Hizb-ut Tahrir/ Mübarek Toprak Filistin:

Filistin Halkı, Ümmeti ve Silahlı Kuvvetlerini Gazze ve Cenin'i Kurtarmaya Çağırıyor!

"Ey Müslümanların Orduları... Siz desteklemezseniz Refah'ı, Cenin'i ve tüm Filistin'i kim destekleyecek?" başlığı altında, Hizb-ut Tahrir'in Hicri 16 Zilkade 1445, Miladi 24 Mayıs 2024 Cuma günü mübarek toprak Filistin'de çağrısını yaptığı ve Müslüman orduları ve silahlı kuvvetleri Yahudi varlığı tarafından maruz bırakıldıkları suçlar ışığında Filistin'i ve halkını kurtarmaya çağırdığı yürüyüşe Filistin halkından çok sayıda kişi El-Bireh şehrinde katıldı.
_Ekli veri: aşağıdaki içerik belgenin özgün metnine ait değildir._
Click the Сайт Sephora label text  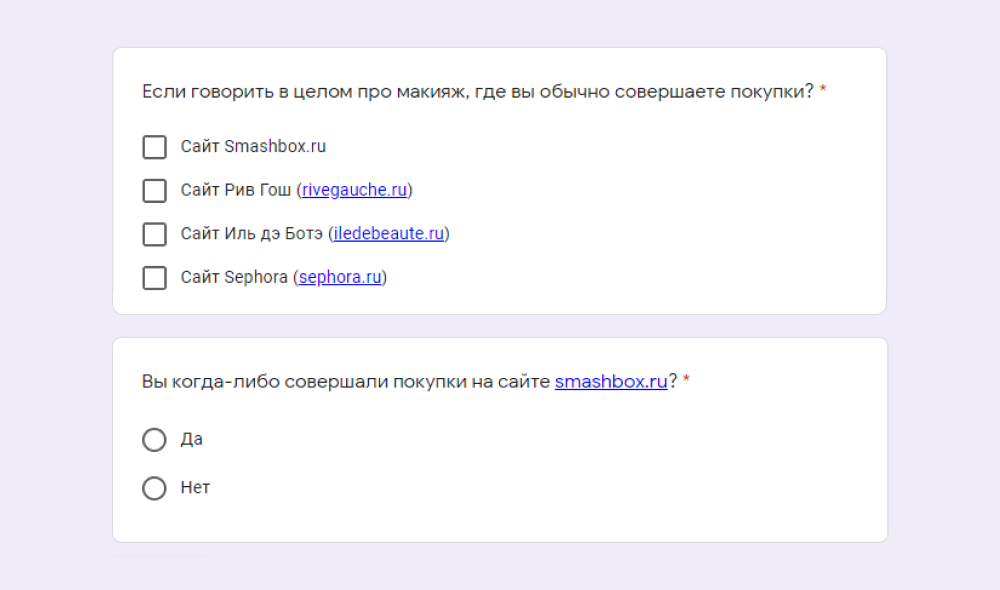(230, 277)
Katılımcılar yürüyüşün sonunda, konuşmacının sitem ve sorgulama ile başladığı bir konuşmayı dinledi: "Gazze'ye yönelik savaş neredeyse sekizinci ayına giriyor ve İslam ümmetinden kimsenin harekete geçtiğini görmüyoruz. Günahkâr ve haksız bir savaş, öldürme ve yıkım, açlık ve kuşatma ve siz, ey cihat ümmeti, insanlar için çıkarılmış en hayırlı ümmetsiniz." Kalplerinizle kınıyor ve dillerinizle bizim için dua ediyorsunuz, ama hain yöneticilerinizi ne zaman devirecek ve ordularınızı Mübarek Toprakları ve halkını desteklemek için harekete geçireceksiniz?
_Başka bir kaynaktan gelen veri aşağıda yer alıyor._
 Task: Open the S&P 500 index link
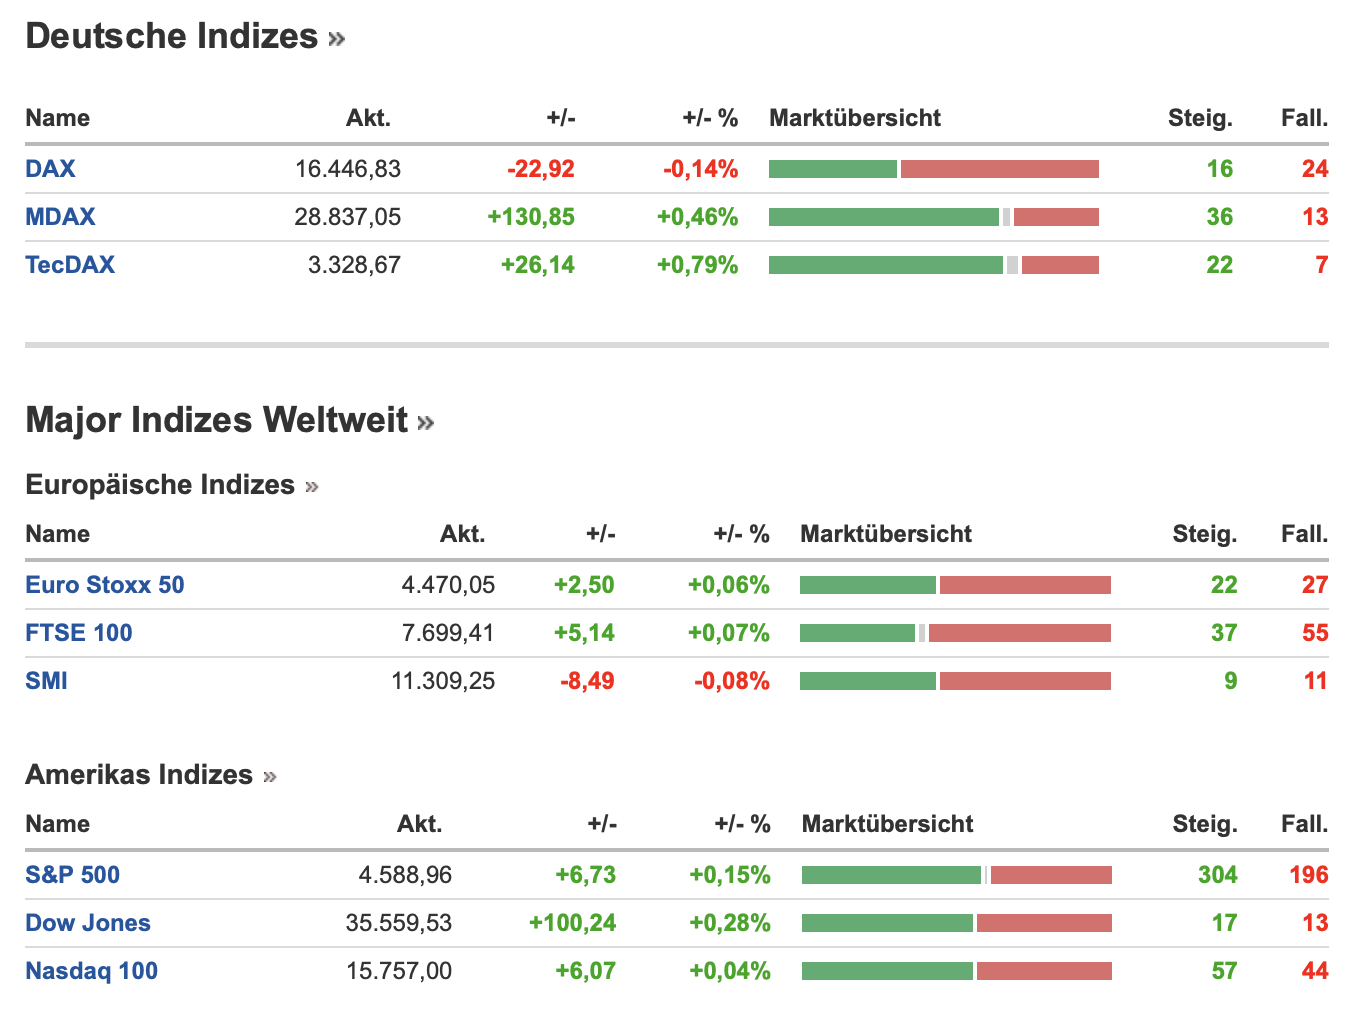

Konuşmacı, "Va İslâm/Ey İslâm!" çağrısının Müslüman ordusunu motive etmeye yetecek bir haykırış olduğunu, böylece liderlerinin ve askerlerinin Moğol ordusunu ortadan kaldırmak için ayağa kalktığını hatırlatarak sözlerini şöyle sürdürdü: "Biz İslam ümmeti olarak bu mübarek topraklardan Mısır, Ürdün, Türkiye, Pakistan ve tüm Müslüman ülkelerdeki ordularınıza haykırıyoruz. Size binlerce kez ve İslam ile haykırıyoruz.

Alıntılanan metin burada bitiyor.